Have the courage to sell your work

Selling my work to the world and to potential clients is something I had – and still have – to learn a lot about. I'm not a salesman by nature, so in the beginning, it was difficult for me to send unsolicited e-mails to big magazines and bands. But cold acquisition can still be very fruitful. Sometimes in unpredictable ways.

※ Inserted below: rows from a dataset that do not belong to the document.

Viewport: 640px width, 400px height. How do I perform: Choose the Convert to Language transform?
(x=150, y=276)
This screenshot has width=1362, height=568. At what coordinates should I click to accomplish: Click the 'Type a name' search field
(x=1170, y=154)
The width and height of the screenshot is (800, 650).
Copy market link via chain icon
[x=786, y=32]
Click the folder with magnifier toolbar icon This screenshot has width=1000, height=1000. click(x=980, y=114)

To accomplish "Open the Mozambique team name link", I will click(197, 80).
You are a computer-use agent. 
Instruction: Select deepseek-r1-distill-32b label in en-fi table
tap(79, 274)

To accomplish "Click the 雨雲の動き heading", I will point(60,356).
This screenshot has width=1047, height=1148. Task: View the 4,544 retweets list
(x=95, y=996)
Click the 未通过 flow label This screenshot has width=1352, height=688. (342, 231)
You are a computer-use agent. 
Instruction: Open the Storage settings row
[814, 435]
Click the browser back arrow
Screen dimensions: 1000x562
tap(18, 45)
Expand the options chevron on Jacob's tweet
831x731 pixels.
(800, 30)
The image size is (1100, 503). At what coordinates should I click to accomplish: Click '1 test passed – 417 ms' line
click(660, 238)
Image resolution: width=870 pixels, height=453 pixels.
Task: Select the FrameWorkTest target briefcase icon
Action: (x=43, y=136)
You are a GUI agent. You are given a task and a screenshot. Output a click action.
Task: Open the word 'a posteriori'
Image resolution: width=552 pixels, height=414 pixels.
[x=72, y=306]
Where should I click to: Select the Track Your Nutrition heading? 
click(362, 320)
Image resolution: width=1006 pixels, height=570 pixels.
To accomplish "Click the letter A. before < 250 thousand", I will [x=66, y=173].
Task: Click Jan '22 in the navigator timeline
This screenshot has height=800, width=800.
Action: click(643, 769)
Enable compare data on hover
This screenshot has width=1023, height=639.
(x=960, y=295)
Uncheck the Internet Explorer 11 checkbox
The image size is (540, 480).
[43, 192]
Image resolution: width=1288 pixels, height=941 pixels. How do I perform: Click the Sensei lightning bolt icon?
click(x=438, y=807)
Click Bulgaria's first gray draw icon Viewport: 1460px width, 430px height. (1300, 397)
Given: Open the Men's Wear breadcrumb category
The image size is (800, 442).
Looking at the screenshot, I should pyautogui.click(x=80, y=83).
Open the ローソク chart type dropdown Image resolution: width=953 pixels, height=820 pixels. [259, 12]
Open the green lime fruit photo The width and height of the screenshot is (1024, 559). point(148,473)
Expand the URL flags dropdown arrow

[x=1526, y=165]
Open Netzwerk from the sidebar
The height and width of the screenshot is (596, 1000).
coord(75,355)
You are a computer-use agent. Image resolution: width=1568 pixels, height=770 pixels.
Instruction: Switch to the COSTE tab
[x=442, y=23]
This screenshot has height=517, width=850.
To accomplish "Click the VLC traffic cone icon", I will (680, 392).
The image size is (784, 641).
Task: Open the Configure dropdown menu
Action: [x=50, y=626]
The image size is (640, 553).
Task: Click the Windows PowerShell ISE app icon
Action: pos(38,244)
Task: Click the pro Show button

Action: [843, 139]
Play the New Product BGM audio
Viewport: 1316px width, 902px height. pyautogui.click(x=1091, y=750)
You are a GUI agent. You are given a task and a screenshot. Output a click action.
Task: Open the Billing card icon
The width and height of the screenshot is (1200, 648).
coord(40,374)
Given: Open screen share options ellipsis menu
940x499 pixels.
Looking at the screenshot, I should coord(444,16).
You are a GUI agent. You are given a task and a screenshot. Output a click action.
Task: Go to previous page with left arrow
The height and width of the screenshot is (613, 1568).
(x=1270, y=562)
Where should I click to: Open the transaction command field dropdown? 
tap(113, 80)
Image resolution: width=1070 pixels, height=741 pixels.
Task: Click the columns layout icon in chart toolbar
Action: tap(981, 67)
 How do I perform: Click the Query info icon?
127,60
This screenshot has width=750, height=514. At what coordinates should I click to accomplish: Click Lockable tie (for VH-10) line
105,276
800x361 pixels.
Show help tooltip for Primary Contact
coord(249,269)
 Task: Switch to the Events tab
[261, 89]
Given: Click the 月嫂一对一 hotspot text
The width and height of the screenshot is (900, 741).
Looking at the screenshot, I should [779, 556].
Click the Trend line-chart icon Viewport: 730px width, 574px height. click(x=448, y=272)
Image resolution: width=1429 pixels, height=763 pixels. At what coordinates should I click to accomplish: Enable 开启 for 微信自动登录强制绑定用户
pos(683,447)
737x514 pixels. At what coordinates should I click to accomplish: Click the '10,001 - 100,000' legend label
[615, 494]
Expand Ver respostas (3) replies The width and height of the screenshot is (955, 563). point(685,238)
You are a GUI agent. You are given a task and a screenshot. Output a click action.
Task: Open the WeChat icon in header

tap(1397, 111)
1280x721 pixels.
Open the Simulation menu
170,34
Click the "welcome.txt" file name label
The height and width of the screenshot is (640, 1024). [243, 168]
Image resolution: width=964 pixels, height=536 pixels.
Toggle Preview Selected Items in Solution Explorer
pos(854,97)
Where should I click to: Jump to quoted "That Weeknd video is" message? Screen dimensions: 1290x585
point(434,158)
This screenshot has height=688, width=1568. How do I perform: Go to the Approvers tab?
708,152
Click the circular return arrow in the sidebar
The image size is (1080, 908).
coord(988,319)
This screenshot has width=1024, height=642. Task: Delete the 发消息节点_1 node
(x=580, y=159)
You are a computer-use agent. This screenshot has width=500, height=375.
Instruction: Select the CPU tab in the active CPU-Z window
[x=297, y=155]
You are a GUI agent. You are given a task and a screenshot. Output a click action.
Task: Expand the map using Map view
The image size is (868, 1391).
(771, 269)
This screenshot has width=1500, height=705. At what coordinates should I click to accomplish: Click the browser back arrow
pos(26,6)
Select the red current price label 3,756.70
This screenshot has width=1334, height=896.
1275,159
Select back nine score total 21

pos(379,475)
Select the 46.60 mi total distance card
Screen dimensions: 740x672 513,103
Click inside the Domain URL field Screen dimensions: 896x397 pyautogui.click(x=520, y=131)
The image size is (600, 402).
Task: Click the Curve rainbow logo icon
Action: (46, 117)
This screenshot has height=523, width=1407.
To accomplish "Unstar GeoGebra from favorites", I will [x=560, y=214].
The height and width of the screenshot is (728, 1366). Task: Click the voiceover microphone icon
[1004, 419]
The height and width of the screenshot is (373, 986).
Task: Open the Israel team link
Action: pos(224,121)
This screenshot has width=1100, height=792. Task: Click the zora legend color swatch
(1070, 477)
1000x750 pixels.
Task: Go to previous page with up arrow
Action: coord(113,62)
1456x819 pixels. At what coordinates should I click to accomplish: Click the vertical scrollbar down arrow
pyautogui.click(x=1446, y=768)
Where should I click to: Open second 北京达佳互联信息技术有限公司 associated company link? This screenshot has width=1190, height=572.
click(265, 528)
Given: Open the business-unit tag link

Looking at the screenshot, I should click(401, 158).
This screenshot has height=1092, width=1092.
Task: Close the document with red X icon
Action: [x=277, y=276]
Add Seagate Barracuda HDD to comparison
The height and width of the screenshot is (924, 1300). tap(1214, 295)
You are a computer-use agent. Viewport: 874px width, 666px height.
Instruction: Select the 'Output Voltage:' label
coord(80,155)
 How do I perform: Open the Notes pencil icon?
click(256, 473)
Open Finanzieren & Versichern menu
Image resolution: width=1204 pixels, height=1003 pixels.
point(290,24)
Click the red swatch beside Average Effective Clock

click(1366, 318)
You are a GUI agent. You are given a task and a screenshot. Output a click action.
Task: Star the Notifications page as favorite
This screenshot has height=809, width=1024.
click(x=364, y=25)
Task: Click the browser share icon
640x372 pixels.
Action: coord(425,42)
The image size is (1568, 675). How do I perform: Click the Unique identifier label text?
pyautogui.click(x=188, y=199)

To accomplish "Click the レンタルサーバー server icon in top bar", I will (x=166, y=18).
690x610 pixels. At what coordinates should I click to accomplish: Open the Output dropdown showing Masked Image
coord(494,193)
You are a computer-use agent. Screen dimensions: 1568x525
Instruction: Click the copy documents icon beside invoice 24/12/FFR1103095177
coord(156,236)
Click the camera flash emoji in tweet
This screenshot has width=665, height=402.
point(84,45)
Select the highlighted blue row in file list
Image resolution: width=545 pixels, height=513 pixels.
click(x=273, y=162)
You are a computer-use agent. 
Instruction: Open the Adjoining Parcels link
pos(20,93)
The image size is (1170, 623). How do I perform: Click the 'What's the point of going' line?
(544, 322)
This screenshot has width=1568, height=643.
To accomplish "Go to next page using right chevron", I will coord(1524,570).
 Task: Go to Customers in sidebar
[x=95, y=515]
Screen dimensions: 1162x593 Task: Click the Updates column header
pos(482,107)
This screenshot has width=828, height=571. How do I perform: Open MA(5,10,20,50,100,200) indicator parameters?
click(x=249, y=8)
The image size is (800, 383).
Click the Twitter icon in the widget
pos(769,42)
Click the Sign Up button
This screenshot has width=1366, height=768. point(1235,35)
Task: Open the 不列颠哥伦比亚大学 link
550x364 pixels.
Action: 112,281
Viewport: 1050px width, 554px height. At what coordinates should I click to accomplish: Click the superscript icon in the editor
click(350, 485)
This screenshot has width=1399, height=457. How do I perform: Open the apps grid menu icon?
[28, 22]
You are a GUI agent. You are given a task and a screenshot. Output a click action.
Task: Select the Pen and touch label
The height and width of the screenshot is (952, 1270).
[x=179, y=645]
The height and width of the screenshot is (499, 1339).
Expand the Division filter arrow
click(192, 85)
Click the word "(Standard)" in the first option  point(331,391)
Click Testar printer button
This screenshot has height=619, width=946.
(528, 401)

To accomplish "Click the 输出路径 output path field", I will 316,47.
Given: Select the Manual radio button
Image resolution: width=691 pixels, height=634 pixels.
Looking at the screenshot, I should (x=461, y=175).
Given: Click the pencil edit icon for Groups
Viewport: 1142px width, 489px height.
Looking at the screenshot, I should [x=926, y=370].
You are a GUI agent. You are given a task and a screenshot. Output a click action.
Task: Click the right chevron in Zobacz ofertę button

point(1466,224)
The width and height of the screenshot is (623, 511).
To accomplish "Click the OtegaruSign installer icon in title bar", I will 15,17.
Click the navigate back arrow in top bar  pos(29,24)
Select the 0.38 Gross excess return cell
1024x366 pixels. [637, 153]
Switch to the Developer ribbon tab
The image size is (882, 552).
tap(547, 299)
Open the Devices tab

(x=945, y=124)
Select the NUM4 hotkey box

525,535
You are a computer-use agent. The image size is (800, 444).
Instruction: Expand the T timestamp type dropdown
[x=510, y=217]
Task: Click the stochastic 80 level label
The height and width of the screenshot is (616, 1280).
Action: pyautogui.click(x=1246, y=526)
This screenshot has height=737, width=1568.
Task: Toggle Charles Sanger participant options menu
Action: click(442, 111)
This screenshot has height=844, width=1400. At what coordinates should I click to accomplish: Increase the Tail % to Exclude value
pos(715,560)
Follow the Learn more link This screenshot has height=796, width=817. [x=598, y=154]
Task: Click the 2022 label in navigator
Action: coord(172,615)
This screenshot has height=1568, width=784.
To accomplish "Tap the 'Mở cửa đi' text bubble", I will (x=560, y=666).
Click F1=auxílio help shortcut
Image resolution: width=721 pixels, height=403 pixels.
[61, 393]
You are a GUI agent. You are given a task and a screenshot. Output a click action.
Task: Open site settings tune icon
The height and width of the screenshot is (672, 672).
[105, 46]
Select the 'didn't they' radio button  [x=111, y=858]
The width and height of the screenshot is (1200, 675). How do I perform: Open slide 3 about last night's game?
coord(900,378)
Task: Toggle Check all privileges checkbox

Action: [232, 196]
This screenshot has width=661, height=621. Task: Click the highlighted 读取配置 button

For example, about a year-and-a-half ago, I sent an e-mail to The Believer: an American bimonthly magazine with essays, reviews and stories. After not hearing back from them for a few weeks, I was pretty sure that nothing was going to happen. But a few months later, I suddenly got an answer from their image editor, asking me to make a spread and two smaller illustrations for the magazine. They were well-received, and then I was asked to make the cover for the next issue. During our collaboration, the image editor of The Believer moved to The Verge, which is one of the world's largest technology news websites. She then asked me to make an illustration for them to accompany an article about how people store files on their computers nowadays. That was a great challenge, because it's a major platform, and I wasn't sure if my visual language was suitable for this topic. I was used to incorporating many natural elements like flowers and plants in my work. But it turned out well, and the editorial board really liked my illustration, so I quickly received a much larger commission afterwards.
This was the biggest commission I have gotten so far: I had to make 25 illustrations that could be combined into one large image. The deadline was super tight, and I worked 13-hour days sometimes. But it was definitely worth it, and I'm very happy with the final result. It's amazing to realise that it all started with that one e-mail. This commission was huge for my career, because I'm getting more jobs from the United States now. I was also recently approached by an agency named Pekka. It's quite an honour that they want to work with me. I feel like this could be another major step forward, so I'm very excited to learn what might come out of that!

The Verge, Micha Huigen

Learn from your colleagues

It's honestly not that long ago that I graduated, about three-and-a-half years. But I always did my best
to keep developing my visual language and build a strong portfolio. I took the illustrators I admired as an example and tried to figure out what they do, both as artists and as entrepreneurs, that I could still incorporate in my own work. I don't mean that I copied their style, of course, but I tried to learn from the knowledge they had gained. It's also been good to take risks sometimes. It was quite scary to leave my part-time job after three years and live exclusively off my creative work. But it was clearly the right move for me.

Take your work seriously

By now, I've learned that growth is not a linear development. There are always peaks and valleys. You can cross those valleys, too, even if the creator's block sometimes seems never-ending. You can have epiphanies in the most unexpected moments. What is important is to take your work seriously. For example, if you are asked to make an illustration but the budget is very small, which is quite common certainly early in your career, you need to ask yourself a few things. For example, will this work contribute to my portfolio? If the commission doesn't fit with your ambitions and you're not getting paid well for it either, you need to ask yourself if it's worth doing. Are there a lot of people who will see this work? Is it good promotion material? Does the client have a lot of connections and might better commissions come out of it in the future? Or do they have a ton of followers on Instagram, for example? Every commission can lead to potential future work. But be well-aware that making art is your job, and that your work is worth money. There may be a lot of people who think of art as a hobby, but it's much more than that.